Dataset excerpts:
+++
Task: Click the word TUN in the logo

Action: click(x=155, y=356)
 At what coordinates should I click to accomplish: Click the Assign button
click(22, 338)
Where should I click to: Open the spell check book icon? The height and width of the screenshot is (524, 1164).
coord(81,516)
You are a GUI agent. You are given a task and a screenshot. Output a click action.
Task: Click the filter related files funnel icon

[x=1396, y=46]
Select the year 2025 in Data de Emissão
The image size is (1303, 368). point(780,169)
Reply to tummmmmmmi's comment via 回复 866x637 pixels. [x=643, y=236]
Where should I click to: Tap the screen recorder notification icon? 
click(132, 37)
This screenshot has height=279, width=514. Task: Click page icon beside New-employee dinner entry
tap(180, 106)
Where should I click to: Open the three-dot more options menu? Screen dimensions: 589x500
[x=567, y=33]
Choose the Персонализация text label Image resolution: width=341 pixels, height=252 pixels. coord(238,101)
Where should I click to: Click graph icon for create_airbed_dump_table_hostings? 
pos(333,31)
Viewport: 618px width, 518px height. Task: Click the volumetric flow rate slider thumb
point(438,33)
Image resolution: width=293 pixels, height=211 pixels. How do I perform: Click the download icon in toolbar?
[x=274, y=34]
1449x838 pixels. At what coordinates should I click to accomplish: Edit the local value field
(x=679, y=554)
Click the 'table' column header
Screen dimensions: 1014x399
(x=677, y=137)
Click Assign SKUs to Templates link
+++
> **TASK BRIEF**
The line with "Image resolution: width=293" and all lines after it through the end of the data above: write these out exactly and add nothing.

> **SOLUTION**
Image resolution: width=293 pixels, height=211 pixels. How do I perform: Click the download icon in toolbar?
[x=274, y=34]
1449x838 pixels. At what coordinates should I click to accomplish: Edit the local value field
(x=679, y=554)
Click the 'table' column header
Screen dimensions: 1014x399
(x=677, y=137)
Click Assign SKUs to Templates link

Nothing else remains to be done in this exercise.